What to do — Count the lines of the data below that contain the word "database". Reply with the number only.

-- Start The data --

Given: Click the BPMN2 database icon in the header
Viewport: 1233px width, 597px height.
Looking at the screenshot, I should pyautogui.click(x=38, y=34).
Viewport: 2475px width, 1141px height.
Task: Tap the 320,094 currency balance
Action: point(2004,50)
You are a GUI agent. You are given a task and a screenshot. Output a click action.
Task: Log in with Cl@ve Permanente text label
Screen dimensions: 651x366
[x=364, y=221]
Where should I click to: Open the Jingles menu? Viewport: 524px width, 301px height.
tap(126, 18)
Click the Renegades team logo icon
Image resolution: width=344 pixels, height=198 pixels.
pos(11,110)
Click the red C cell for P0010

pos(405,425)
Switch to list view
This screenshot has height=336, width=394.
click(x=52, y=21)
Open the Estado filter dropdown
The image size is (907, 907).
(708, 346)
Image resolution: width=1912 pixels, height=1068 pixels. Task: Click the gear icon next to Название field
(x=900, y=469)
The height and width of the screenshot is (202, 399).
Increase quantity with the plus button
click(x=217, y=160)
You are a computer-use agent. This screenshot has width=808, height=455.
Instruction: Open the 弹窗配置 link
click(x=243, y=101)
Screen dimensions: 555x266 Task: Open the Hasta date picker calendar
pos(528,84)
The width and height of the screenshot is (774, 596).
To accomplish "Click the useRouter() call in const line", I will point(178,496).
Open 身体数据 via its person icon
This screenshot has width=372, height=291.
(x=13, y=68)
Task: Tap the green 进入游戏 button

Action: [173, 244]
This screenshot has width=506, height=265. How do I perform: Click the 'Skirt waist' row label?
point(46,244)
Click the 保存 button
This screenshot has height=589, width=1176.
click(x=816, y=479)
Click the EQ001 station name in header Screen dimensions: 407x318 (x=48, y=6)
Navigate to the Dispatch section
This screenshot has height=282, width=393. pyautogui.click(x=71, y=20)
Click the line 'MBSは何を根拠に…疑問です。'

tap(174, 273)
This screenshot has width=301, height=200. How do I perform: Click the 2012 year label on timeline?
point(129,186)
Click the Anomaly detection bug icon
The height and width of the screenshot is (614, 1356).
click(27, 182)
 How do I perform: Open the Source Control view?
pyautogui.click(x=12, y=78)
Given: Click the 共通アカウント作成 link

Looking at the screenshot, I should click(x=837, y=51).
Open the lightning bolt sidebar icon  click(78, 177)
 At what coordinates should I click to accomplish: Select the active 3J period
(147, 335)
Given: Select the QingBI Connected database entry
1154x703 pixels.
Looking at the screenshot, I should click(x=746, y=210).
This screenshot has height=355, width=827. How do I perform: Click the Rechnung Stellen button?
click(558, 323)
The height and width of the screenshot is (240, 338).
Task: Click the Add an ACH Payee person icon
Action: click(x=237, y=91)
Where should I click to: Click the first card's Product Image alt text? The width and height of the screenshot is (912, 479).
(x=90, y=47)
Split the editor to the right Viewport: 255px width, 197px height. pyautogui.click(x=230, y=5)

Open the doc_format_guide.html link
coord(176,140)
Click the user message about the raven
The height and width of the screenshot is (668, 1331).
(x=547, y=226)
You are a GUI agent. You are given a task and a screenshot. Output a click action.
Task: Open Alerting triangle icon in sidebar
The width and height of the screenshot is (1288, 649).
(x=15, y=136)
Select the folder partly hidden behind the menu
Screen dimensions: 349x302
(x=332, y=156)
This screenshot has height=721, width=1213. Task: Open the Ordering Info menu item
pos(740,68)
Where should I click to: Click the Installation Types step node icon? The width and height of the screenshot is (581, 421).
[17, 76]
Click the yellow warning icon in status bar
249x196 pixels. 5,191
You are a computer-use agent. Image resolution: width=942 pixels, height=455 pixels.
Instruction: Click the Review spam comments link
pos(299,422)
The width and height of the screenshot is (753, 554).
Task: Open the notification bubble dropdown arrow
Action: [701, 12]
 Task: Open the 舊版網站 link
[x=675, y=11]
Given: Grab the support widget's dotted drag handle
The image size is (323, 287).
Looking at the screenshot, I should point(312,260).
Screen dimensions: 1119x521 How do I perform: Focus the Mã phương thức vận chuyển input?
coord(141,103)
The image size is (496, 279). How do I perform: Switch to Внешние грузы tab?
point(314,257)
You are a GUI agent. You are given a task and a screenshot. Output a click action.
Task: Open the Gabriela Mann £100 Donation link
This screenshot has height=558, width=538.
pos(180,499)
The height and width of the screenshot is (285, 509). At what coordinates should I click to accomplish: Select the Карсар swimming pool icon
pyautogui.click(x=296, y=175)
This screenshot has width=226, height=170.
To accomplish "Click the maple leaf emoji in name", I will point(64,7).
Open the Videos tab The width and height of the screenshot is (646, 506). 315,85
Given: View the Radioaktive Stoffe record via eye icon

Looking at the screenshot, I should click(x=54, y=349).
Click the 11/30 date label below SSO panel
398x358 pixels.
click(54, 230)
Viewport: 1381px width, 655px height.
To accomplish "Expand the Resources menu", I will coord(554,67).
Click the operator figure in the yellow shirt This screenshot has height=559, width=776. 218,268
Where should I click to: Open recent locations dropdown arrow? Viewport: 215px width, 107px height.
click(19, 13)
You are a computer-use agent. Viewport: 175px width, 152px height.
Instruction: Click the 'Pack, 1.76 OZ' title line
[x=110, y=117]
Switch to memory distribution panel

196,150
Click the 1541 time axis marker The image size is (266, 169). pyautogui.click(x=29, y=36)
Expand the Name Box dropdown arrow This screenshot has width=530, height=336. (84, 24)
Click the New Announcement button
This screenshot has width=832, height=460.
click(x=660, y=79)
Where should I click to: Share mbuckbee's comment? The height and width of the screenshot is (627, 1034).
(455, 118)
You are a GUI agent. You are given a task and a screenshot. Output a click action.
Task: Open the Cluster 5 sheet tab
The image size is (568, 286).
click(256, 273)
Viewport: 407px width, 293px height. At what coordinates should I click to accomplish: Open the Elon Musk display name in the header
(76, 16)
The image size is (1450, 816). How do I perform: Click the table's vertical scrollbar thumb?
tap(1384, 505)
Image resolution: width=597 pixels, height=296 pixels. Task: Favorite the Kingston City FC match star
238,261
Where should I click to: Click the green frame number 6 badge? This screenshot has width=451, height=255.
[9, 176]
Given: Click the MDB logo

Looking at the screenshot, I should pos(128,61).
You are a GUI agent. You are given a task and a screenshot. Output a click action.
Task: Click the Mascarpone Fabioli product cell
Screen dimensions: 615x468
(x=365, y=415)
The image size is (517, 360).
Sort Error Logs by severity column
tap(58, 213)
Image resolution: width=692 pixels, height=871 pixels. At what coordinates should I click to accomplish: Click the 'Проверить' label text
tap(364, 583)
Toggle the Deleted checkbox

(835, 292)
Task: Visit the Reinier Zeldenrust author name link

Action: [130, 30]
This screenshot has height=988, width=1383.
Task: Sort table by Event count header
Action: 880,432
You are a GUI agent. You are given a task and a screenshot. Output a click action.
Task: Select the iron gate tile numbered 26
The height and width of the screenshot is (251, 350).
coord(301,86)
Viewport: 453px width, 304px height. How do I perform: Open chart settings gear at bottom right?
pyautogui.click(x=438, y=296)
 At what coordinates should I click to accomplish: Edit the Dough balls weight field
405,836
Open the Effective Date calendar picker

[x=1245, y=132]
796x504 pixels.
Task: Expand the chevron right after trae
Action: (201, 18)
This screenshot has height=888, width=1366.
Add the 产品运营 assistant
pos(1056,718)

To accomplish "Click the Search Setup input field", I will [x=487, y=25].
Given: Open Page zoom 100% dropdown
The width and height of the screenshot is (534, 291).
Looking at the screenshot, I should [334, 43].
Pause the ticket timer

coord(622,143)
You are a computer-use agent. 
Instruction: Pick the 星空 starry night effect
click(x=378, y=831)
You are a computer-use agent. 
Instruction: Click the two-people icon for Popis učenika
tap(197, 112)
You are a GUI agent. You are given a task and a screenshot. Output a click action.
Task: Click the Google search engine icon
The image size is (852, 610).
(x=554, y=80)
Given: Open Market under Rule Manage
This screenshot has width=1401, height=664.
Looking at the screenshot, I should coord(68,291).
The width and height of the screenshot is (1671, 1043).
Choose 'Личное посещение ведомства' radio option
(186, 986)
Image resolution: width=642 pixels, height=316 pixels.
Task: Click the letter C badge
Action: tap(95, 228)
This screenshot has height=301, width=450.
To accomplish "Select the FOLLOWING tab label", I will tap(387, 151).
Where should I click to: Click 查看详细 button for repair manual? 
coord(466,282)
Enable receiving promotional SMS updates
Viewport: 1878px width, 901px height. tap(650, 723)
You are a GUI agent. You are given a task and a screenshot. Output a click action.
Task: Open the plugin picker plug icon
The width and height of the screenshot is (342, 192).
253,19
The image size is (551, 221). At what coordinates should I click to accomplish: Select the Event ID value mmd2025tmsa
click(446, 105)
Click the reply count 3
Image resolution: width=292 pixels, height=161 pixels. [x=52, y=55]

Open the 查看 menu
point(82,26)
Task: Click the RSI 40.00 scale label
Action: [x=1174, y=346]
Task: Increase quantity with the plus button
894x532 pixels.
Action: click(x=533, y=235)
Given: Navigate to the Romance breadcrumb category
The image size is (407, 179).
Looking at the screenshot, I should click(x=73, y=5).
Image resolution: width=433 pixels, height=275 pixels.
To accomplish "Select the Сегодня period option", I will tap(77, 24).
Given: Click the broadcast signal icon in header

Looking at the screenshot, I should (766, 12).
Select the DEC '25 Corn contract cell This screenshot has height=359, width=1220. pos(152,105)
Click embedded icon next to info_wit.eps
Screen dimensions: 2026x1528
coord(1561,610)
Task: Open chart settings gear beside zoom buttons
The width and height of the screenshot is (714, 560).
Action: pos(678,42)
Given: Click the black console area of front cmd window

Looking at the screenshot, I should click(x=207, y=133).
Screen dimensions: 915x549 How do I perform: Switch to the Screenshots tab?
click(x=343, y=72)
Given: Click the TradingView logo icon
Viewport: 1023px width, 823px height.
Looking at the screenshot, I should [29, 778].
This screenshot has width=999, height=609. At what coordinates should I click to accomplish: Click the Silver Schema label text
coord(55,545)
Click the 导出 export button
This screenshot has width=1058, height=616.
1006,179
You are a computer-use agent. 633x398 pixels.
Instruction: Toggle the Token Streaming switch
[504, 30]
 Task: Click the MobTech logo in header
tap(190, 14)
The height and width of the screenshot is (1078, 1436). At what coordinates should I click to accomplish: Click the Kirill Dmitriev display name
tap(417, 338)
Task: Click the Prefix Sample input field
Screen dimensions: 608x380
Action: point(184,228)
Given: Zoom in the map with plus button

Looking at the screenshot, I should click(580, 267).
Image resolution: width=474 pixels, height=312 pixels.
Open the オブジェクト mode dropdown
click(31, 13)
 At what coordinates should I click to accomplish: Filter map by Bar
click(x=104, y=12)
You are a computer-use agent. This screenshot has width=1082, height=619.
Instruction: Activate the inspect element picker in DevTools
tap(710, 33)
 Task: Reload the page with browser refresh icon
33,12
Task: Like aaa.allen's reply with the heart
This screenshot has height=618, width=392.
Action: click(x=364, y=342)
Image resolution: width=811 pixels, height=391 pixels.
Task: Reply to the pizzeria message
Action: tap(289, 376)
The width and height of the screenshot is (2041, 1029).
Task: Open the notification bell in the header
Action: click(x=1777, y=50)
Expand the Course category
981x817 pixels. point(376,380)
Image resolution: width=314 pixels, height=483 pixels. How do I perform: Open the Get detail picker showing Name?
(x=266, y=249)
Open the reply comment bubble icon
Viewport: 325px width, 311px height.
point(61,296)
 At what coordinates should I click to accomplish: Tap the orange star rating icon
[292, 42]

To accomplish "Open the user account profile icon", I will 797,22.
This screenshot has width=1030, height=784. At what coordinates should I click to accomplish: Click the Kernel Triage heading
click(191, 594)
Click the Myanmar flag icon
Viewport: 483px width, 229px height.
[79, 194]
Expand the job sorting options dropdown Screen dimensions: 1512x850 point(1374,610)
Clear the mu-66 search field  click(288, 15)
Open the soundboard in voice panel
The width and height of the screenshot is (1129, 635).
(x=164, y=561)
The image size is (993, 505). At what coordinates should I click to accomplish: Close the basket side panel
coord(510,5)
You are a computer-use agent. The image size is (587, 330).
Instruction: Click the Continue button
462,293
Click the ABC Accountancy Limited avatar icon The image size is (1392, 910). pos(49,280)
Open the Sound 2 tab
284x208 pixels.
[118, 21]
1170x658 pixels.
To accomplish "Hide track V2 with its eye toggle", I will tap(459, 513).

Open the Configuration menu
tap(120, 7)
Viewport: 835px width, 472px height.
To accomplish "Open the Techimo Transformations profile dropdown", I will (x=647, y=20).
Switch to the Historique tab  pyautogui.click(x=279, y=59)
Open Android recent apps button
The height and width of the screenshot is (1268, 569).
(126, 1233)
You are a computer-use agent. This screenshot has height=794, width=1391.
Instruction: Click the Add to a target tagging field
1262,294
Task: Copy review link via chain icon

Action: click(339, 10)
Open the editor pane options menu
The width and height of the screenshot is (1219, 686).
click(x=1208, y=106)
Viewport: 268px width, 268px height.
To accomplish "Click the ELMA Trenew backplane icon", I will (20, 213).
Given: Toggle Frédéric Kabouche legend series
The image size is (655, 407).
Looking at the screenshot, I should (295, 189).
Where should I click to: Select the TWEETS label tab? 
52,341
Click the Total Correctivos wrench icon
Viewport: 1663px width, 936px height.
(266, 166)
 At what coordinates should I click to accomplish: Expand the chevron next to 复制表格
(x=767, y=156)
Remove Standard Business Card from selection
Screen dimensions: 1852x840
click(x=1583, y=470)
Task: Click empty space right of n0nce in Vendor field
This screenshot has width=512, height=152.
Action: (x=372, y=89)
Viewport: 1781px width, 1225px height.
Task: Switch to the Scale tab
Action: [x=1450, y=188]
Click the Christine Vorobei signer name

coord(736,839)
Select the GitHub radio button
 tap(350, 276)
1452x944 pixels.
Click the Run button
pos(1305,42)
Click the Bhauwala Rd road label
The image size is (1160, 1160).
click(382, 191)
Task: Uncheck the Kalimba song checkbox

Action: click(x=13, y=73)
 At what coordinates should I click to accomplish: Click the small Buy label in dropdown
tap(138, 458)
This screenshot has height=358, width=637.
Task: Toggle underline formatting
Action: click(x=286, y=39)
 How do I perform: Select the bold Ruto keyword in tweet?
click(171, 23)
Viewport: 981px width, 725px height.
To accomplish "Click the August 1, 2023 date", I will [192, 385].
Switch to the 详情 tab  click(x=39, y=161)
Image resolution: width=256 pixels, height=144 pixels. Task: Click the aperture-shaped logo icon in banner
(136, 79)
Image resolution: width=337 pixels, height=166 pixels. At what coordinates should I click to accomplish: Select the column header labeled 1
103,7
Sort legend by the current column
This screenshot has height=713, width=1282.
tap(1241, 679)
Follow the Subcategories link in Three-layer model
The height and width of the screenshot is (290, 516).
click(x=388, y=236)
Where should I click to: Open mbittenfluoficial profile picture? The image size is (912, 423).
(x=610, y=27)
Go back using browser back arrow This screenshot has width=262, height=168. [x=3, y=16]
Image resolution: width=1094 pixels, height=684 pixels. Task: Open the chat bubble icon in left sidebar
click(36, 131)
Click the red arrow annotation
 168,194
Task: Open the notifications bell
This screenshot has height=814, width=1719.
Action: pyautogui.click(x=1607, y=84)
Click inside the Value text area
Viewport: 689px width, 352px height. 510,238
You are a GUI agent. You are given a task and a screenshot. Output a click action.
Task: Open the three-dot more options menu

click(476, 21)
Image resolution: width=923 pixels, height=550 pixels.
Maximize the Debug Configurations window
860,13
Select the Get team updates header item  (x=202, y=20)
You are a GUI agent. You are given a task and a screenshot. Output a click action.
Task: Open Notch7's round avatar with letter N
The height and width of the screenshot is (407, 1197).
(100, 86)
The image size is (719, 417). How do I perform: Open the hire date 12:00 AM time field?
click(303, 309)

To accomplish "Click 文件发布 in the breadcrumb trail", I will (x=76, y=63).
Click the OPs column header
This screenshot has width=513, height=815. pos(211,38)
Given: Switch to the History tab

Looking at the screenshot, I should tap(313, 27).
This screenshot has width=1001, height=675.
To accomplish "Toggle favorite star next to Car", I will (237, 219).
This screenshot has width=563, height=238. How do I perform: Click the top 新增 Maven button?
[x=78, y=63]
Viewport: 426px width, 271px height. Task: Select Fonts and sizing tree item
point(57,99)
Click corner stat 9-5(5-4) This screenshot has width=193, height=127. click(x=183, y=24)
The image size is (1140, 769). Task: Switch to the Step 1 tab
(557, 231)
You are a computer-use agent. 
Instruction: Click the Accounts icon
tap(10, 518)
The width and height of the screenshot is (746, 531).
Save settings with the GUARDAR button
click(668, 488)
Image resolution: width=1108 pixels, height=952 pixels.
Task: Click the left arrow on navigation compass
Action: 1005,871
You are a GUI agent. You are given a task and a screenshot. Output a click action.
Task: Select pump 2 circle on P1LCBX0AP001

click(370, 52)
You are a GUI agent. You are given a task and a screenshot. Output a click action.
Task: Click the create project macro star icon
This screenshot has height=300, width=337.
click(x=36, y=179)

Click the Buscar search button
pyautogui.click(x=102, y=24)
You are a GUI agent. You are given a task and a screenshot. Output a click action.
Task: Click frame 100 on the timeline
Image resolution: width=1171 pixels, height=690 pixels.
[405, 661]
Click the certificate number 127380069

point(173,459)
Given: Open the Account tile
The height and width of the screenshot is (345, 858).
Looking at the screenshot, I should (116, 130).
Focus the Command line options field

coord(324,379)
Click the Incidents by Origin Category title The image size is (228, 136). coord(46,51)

-- End The data --

Response to the task — 2